Instead he starts with the speech about how it is terrible to attack other candidates. Once you do that, you can't go ahead an attack. Sorry. You are just proving what a bad liar you are.
And the worst part of this train wreck was that his campaign is so bad that they can't play a dvd.
They had to play it again and again, and you hear someone--Huckabee?--saying, "did you get the sound?" And then playing it again, and again, and again, until they gave up.
Pa-the-tic.
http://alternet.org/story/68057/
Mike Huckabee, the latest it girl of the Republican presidential race, tells a hell of a story. Let your guard down anywhere near the former Arkansas governor and he'll pod you, Body Snatchers-style -- you'll wake up drooling, your brain gone, riding a back seat on the bandwagon that suddenly has him charging toward the lead in the GOP race.

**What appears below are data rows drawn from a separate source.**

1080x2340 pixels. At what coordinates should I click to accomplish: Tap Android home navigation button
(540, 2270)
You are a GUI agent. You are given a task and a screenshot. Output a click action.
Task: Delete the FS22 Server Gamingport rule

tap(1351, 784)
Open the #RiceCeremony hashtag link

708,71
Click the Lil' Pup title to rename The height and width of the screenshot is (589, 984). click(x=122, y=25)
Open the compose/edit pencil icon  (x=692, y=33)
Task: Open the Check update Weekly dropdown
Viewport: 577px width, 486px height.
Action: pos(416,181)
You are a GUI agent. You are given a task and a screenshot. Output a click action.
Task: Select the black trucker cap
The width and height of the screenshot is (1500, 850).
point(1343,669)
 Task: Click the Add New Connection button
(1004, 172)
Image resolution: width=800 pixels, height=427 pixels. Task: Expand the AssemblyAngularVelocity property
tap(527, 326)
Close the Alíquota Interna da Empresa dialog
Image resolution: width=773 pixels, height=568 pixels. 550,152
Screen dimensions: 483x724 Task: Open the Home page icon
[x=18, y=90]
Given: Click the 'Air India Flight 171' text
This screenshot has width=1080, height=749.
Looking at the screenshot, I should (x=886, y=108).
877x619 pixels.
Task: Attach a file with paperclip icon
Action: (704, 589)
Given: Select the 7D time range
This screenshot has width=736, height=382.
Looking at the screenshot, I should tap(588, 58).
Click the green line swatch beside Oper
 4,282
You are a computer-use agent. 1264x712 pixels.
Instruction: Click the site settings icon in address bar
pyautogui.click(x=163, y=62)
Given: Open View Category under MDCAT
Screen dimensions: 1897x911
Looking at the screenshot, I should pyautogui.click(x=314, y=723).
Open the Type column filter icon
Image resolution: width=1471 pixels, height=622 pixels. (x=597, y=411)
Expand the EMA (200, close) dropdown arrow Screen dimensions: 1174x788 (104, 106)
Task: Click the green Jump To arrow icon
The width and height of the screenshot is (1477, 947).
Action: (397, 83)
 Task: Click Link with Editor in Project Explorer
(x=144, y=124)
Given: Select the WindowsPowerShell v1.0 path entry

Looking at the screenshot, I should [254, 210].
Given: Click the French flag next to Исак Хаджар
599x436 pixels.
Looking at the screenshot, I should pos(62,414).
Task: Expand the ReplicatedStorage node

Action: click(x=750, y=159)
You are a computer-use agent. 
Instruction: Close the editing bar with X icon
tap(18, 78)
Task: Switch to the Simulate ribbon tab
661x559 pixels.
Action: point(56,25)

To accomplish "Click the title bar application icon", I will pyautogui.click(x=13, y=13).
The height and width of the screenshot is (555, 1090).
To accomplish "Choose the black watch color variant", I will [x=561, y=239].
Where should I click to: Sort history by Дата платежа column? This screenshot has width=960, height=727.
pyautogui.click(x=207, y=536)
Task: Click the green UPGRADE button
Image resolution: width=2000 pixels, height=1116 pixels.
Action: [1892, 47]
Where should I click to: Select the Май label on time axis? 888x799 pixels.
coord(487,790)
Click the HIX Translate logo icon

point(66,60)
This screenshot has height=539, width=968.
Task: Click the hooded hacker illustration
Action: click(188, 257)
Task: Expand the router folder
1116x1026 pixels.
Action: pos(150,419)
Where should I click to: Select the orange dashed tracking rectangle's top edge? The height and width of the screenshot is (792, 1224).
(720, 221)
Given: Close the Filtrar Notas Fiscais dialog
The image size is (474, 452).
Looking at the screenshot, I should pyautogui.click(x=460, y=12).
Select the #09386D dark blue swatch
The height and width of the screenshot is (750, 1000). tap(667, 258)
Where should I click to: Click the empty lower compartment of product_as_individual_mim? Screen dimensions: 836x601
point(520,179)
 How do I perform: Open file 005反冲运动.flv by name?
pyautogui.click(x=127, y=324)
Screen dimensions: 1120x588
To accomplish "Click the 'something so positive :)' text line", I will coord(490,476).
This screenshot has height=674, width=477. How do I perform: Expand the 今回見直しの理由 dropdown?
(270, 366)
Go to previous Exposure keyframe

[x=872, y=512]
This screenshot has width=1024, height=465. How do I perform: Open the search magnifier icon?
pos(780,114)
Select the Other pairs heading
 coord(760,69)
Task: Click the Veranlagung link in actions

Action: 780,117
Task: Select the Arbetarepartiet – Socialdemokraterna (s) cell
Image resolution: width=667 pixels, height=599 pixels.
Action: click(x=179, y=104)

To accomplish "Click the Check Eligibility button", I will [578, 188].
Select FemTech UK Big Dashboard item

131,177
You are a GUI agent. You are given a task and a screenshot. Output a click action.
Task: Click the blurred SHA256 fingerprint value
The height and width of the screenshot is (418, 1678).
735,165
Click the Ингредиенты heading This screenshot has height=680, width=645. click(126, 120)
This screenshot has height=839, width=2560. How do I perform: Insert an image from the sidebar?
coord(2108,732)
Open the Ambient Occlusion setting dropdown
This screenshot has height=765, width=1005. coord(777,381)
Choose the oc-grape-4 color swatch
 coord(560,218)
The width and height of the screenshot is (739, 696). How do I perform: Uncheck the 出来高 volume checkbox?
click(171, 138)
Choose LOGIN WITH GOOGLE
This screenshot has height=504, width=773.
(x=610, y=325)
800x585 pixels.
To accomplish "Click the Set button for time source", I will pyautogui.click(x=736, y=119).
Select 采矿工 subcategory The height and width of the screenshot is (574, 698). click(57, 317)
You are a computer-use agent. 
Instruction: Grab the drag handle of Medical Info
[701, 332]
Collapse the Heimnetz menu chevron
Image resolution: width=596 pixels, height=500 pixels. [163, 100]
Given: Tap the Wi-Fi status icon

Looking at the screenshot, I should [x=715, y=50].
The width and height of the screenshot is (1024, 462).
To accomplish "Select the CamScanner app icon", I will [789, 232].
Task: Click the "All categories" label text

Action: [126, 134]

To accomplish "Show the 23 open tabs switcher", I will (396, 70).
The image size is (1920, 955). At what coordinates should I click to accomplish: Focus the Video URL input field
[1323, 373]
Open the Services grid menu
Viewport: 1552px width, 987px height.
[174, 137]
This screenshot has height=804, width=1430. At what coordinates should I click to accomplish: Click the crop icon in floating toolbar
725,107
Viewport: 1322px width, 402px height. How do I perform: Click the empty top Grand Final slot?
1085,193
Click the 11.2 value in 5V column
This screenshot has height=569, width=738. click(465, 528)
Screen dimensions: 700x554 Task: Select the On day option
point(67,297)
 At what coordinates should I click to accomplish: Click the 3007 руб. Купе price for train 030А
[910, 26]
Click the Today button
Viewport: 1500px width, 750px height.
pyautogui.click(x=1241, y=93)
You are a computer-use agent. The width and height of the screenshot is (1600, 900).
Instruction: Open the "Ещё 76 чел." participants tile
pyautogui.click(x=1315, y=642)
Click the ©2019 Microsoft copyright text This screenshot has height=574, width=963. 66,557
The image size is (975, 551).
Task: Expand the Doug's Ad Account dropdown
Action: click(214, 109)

It almost happened to me a few months ago at a fundraiser in Great Falls, Virginia. I'd come to get my first up-close glimpse of the man Arkansans call Huck, about whom I knew very little -- beyond the fact that he was far behind in the polls and was said to be very religious. In an impromptu address to a small crowd, Huckabee muttered some stay-the-course nonsense about Iraq and then, when he was finished, sought me out, apparently having been briefed beforehand that Rolling Stone was in the house.